Construction Equipment Mechanics diagnose, adjust, repair, or overhaul mobile mechanical, hydraulic, and pneumatic equipment, such as cranes, bulldozers, graders, and conveyors, used in construction, logging, and mining.

What kind of tasks does a Construction Equipment Mechanic perform regularly?

Construction Equipment Mechanics are often responsible for overseeing or executing some or all of the following tasks:

  • Repair and replace damaged or worn parts.
  • Test mechanical products and equipment after repair or assembly to ensure proper performance and compliance with manufacturers' specifications.
  • Operate and inspect machines or heavy equipment to diagnose defects.
  • Read and understand operating manuals, blueprints, and technical drawings.
  • Dismantle and reassemble heavy equipment using hoists and hand tools.
  • Overhaul and test machines or equipment to ensure operating efficiency.
  • Adjust, maintain, and repair or replace subassemblies, such as transmissions and crawler heads, using hand tools, jacks, and cranes.
  • Repair, rewire, and troubleshoot electrical systems.
  • Diagnose faults or malfunctions to determine required repairs, using engine diagnostic equipment such as computerized test equipment and calibration devices.
  • Examine parts for damage or excessive wear, using micrometers and gauges.
  • Weld or solder broken parts and structural members, using electric or gas welders and soldering tools.
  • Research, order, and maintain parts inventory for services and repairs.
  • Fit bearings to adjust, repair, or overhaul mobile mechanical, hydraulic, and pneumatic equipment.
  • Schedule maintenance for industrial machines and equipment, and keep equipment service records.
  • Clean, lubricate, and perform other routine maintenance work on equipment and vehicles.
  • Assemble gear systems, and align frames and gears.
  • Clean parts by spraying them with grease solvent or immersing them in tanks of solvent.
  • Adjust and maintain industrial machinery, using control and regulating devices.
  • Fabricate needed parts or items from sheet metal.
  • Direct workers who are assembling or disassembling equipment or cleaning parts.

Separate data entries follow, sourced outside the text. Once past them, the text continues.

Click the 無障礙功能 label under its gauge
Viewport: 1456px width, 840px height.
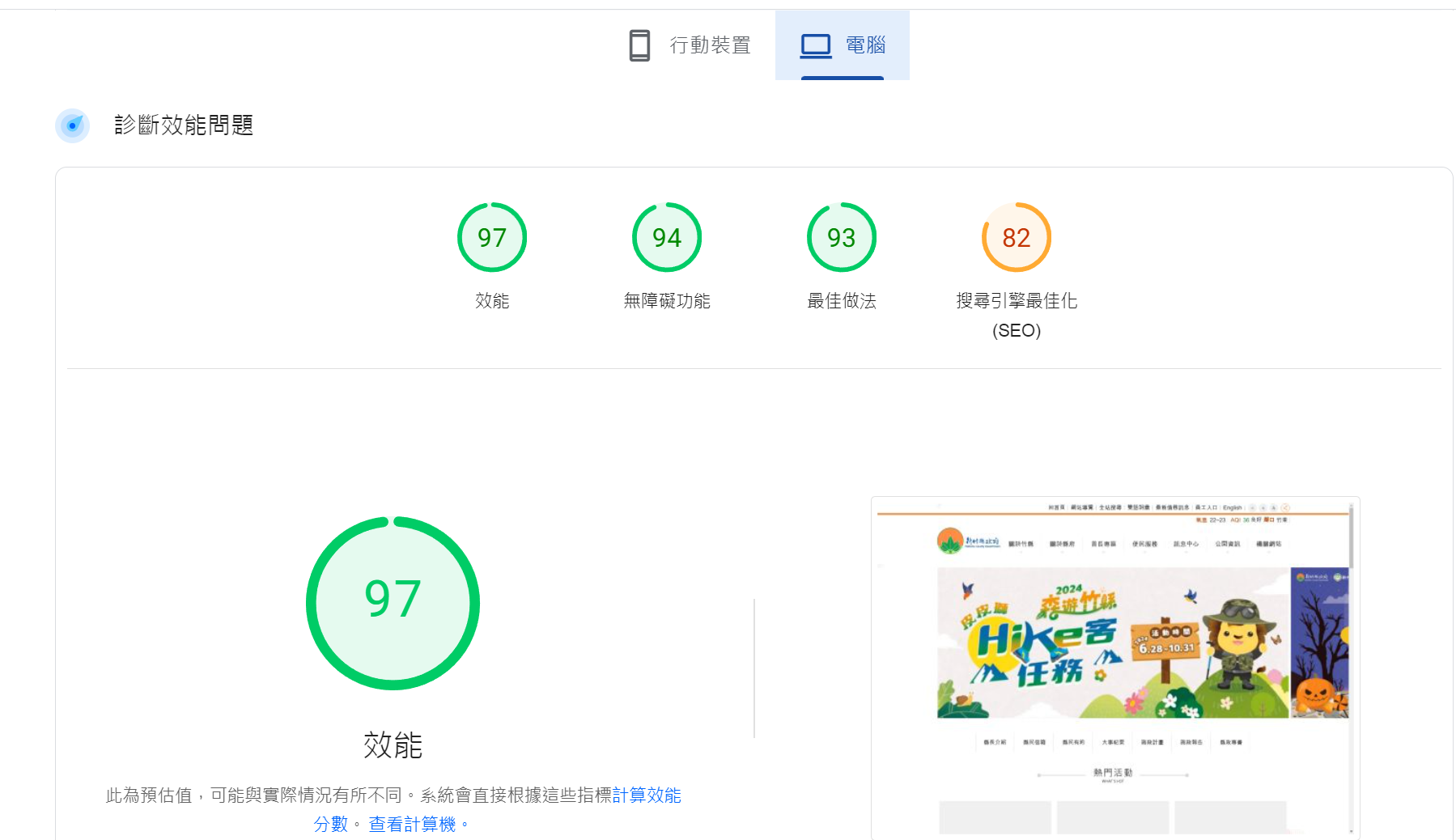(x=666, y=301)
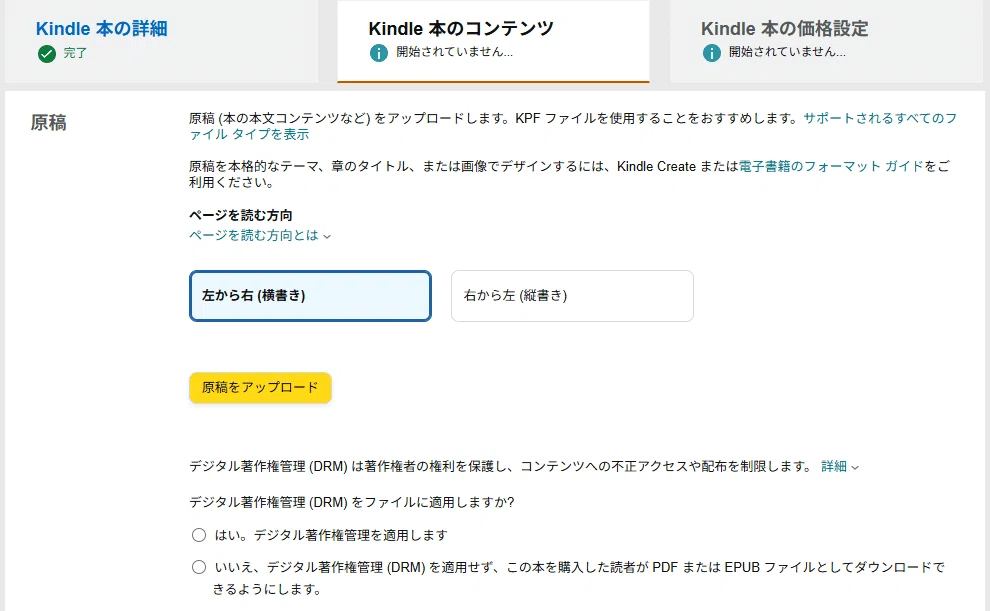Click chevron beside ページを読む方向とは
Viewport: 990px width, 611px height.
point(327,237)
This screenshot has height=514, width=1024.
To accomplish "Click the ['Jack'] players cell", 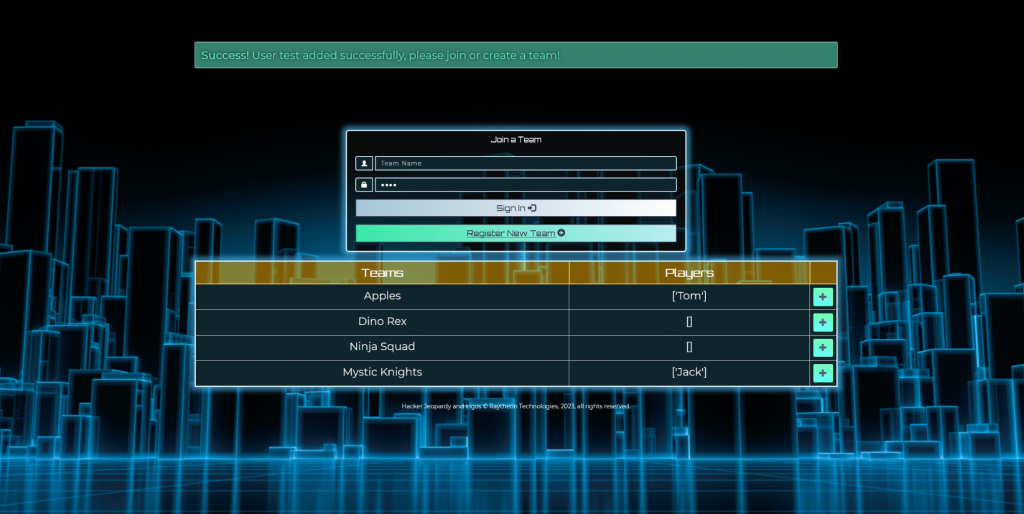I will 689,372.
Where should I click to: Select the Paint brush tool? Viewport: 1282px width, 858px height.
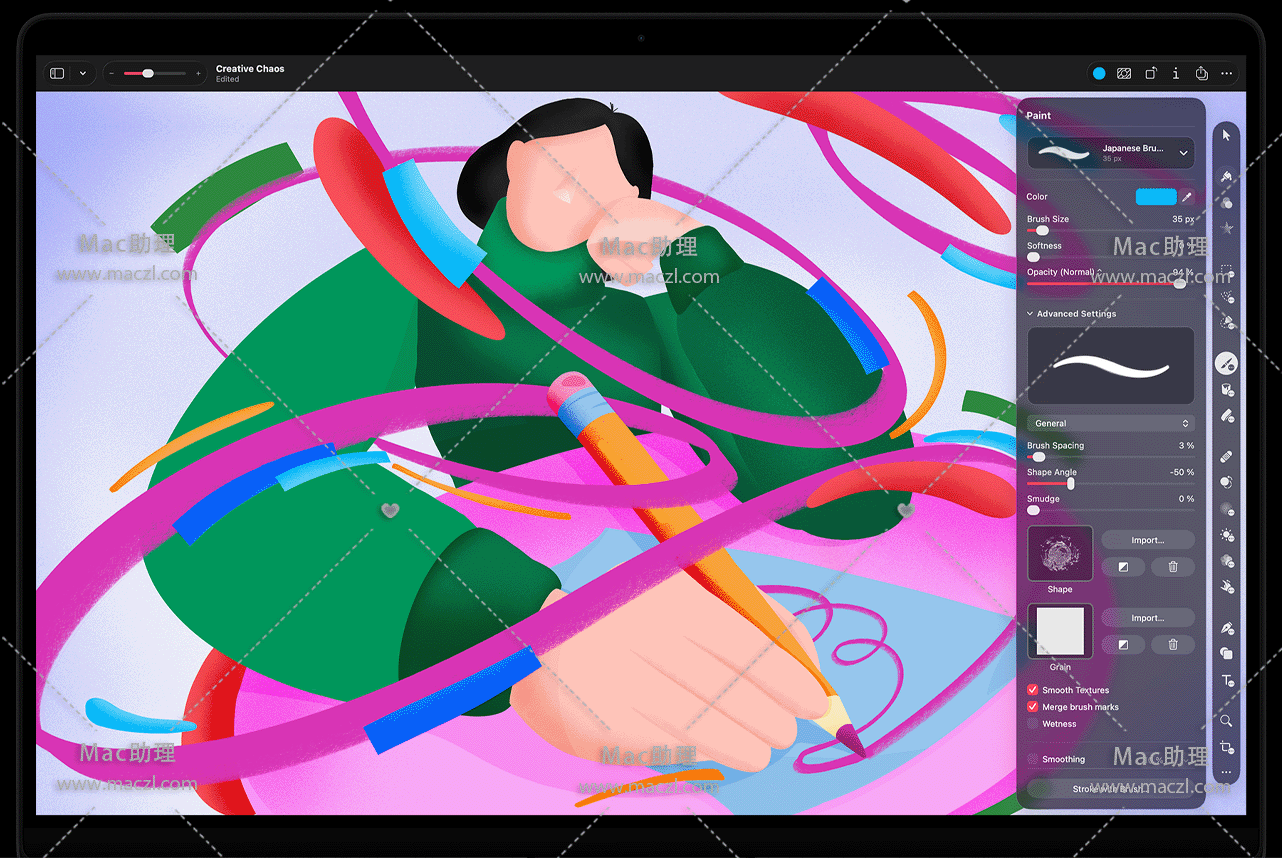pos(1227,363)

The above responsibilities are specific to Construction Equipment Mechanics. More generally, Construction Equipment Mechanics are involved in several broader types of activities:

Repairing and Maintaining Mechanical Equipment
Servicing, repairing, adjusting, and testing machines, devices, moving parts, and equipment that operate primarily on the basis of mechanical (not electronic) principles.
Operating Vehicles, Mechanized Devices, or Equipment
Running, maneuvering, navigating, or driving vehicles or mechanized equipment, such as forklifts, passenger vehicles, aircraft, or watercraft.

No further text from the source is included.